- The minutes from the Fed’s July meeting released Wednesday showed officials agreed on the need to dial back the pace of rate increases at some point, but what that point is, is less clear.
- Against this backdrop of uncertainty with respect to policy, gold headed for the first weekly decline in five weeks and bullion is trading near a two-week low.
Spot gold fell around 2.6% this week amid an ongoing discussion on whether the U.S. Federal Reserve will shift to less aggressive rate hikes, dampening demand for inflation hedges which bullion is typically viewed as.

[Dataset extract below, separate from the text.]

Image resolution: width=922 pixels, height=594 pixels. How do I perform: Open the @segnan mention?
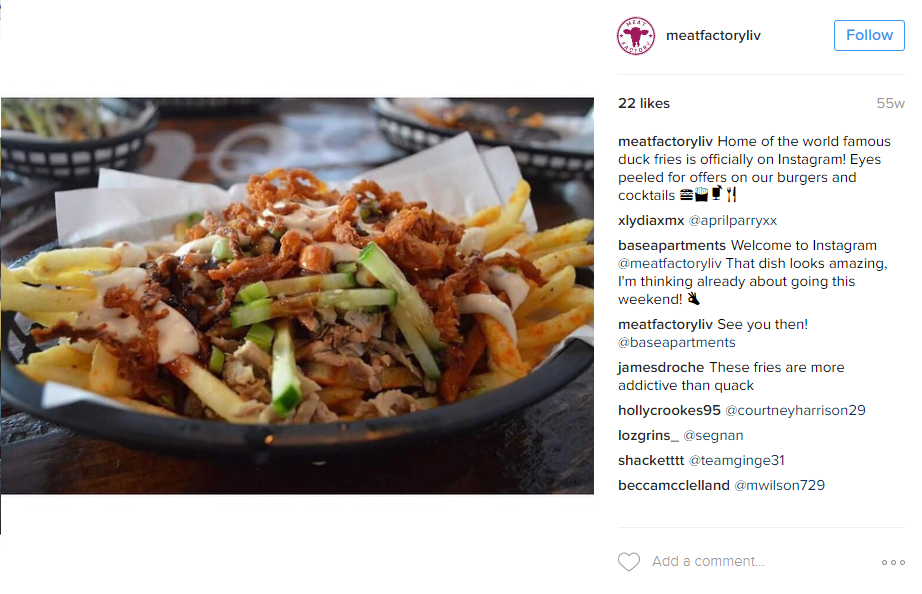coord(713,436)
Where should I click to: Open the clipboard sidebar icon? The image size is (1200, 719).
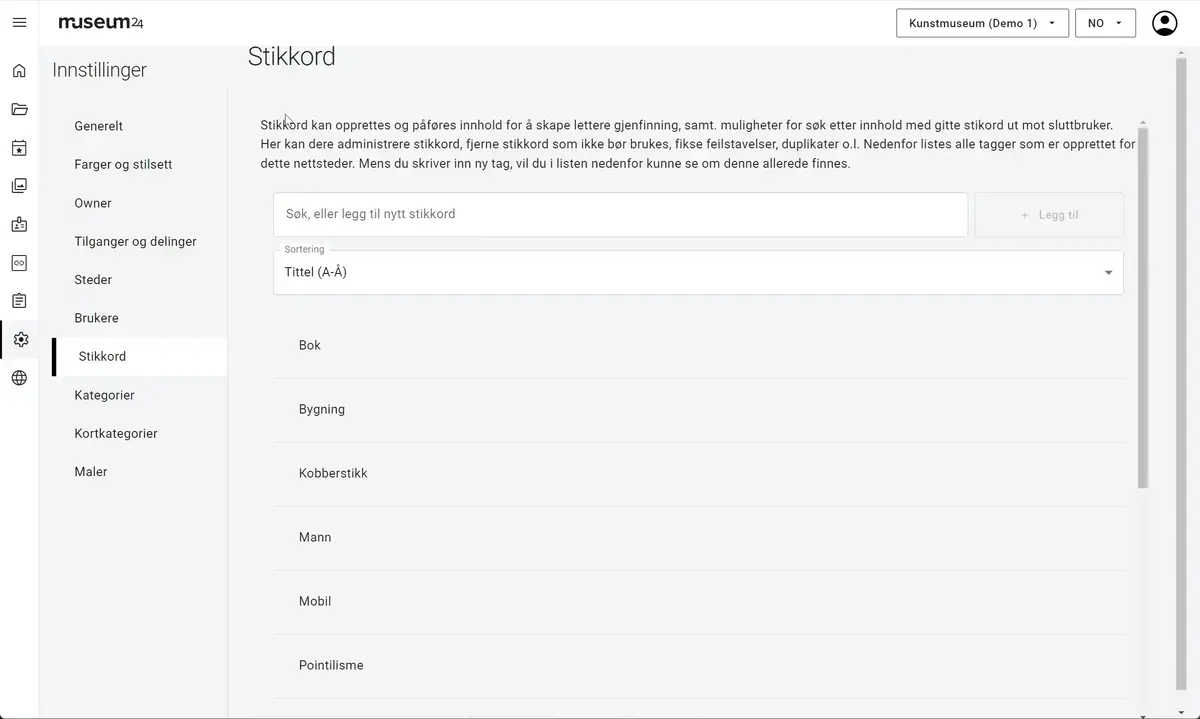click(x=19, y=301)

The minutes from the Fed’s July meeting released Wednesday showed officials agreed on the need to dial back the pace of rate increases at some point, but what that point is, is less clear.
Fed minutes revealed that policymakers held divergent views, with St. Louis’s James Bullard urging another 75 basis-point move while Kansas City’s Esther George struck a more cautious tone, saying the case for rate rises remains strong but the pace is up for debate.
Lastest data showed that the U.S. labor market is still healthy with jobless claims falling for the first time in three weeks leaving the door open for the Fed to continue hiking aggressively which weighs on non-interest bearing bullion.
Against this backdrop of uncertainty with respect to policy, gold headed for the first weekly decline in five weeks and bullion is trading near a two-week low.
Gold has so far underperformed for this year, despite long-held beliefs that the precious metal is an effective hedge against inflation.